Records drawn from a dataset
Content starts
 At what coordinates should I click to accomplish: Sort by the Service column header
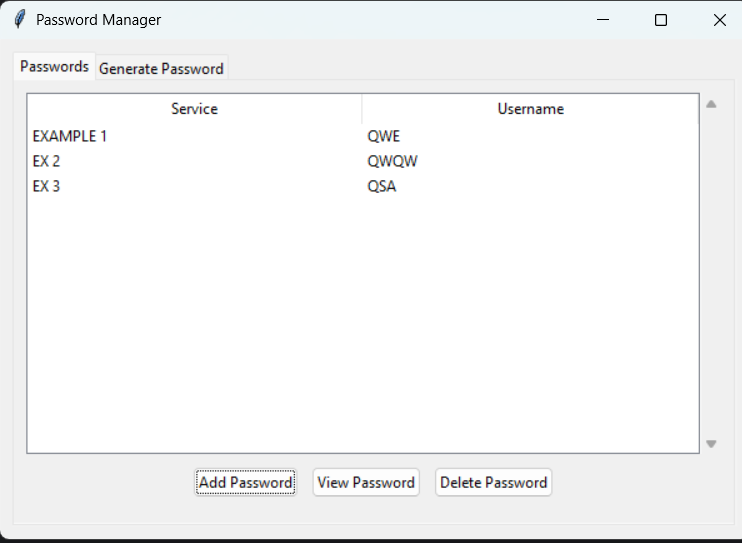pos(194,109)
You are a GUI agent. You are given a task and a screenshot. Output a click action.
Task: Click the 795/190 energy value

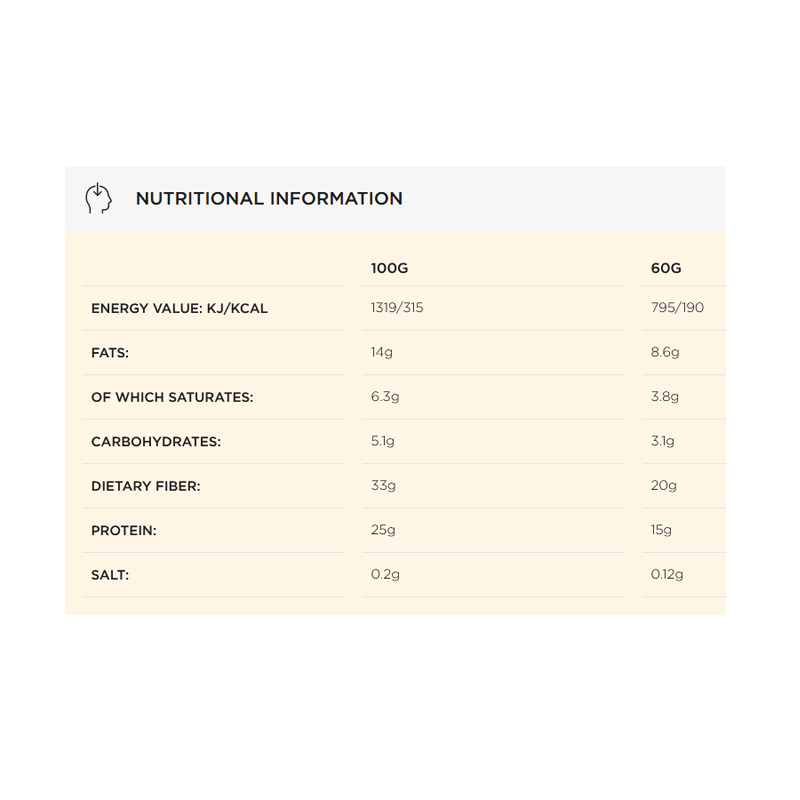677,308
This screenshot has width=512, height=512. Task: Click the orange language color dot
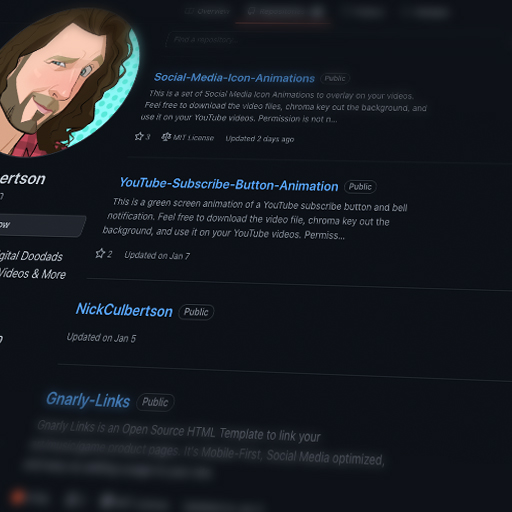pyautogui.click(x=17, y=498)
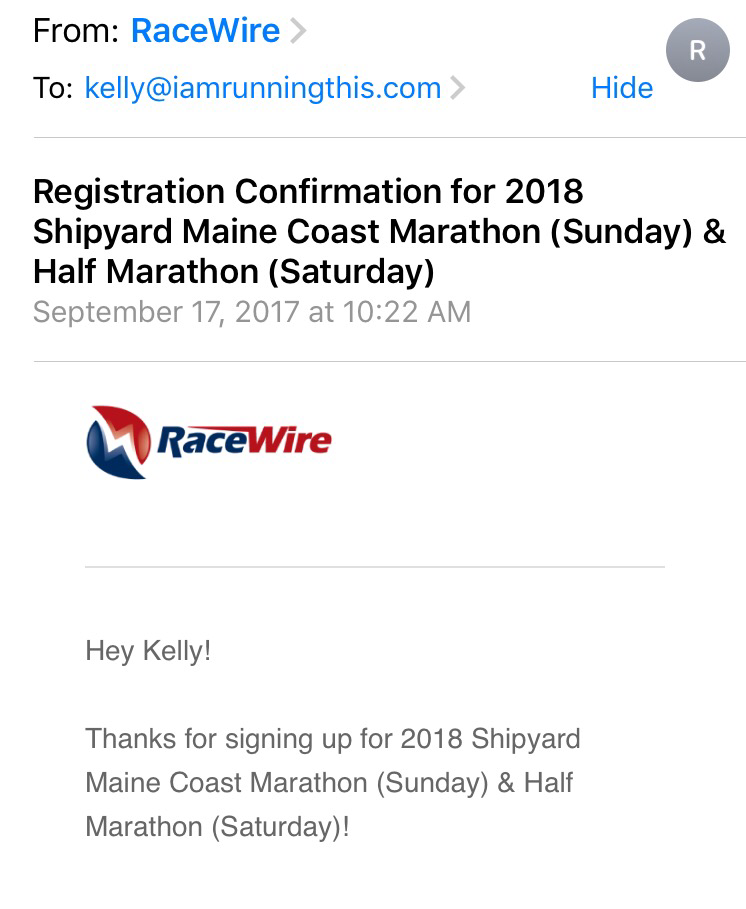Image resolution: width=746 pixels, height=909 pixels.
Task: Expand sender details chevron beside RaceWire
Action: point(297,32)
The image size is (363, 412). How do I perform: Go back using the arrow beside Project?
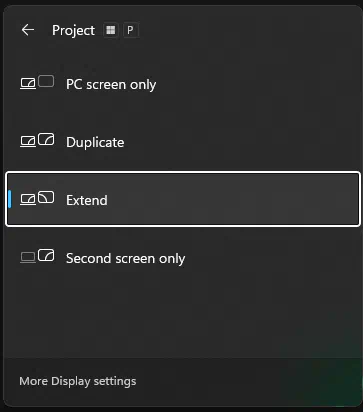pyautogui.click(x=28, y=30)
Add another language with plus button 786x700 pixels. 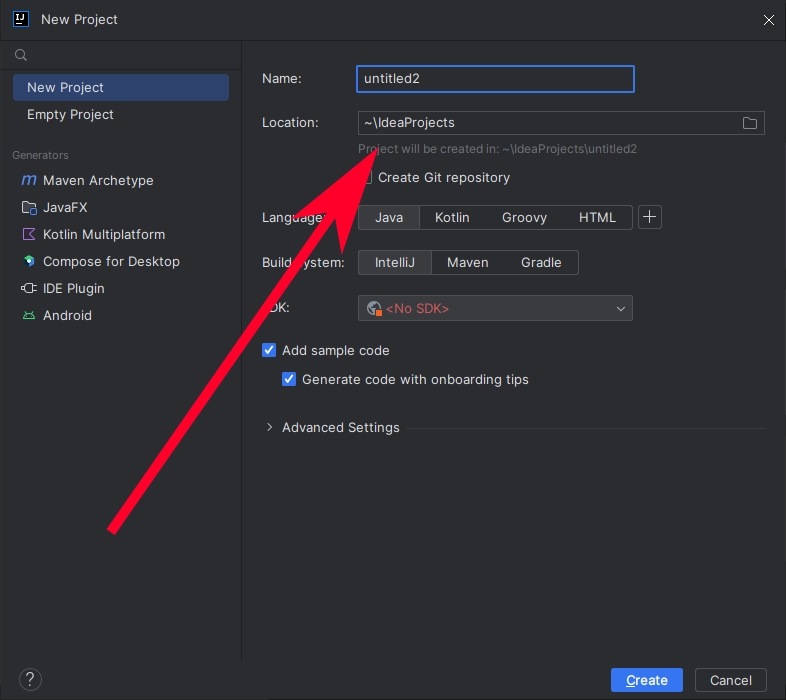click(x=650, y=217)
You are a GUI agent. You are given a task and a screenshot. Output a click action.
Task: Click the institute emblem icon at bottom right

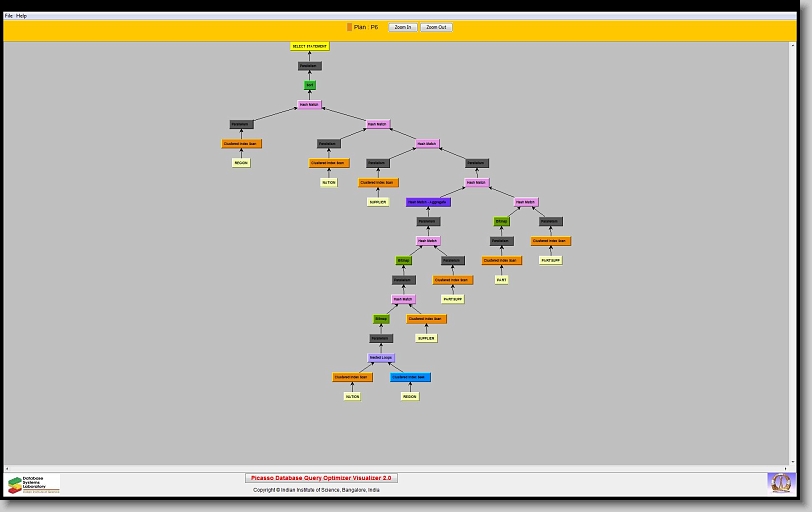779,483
Content ends
Content starts
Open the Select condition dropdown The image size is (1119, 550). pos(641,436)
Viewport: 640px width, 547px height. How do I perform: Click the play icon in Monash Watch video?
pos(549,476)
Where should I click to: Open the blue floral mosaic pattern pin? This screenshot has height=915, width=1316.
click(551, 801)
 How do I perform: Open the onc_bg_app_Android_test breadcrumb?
Content ends
▶ About this task
Starting at the line that has "Open the Select" in the records above, restate word for word every line until the one that has "How do I perform: Open", and include that one as well.

▶ Solution to the exercise
Open the Select condition dropdown The image size is (1119, 550). pos(641,436)
Viewport: 640px width, 547px height. How do I perform: Click the play icon in Monash Watch video?
pos(549,476)
Where should I click to: Open the blue floral mosaic pattern pin? This screenshot has height=915, width=1316.
click(551, 801)
 How do I perform: Open the onc_bg_app_Android_test breadcrumb?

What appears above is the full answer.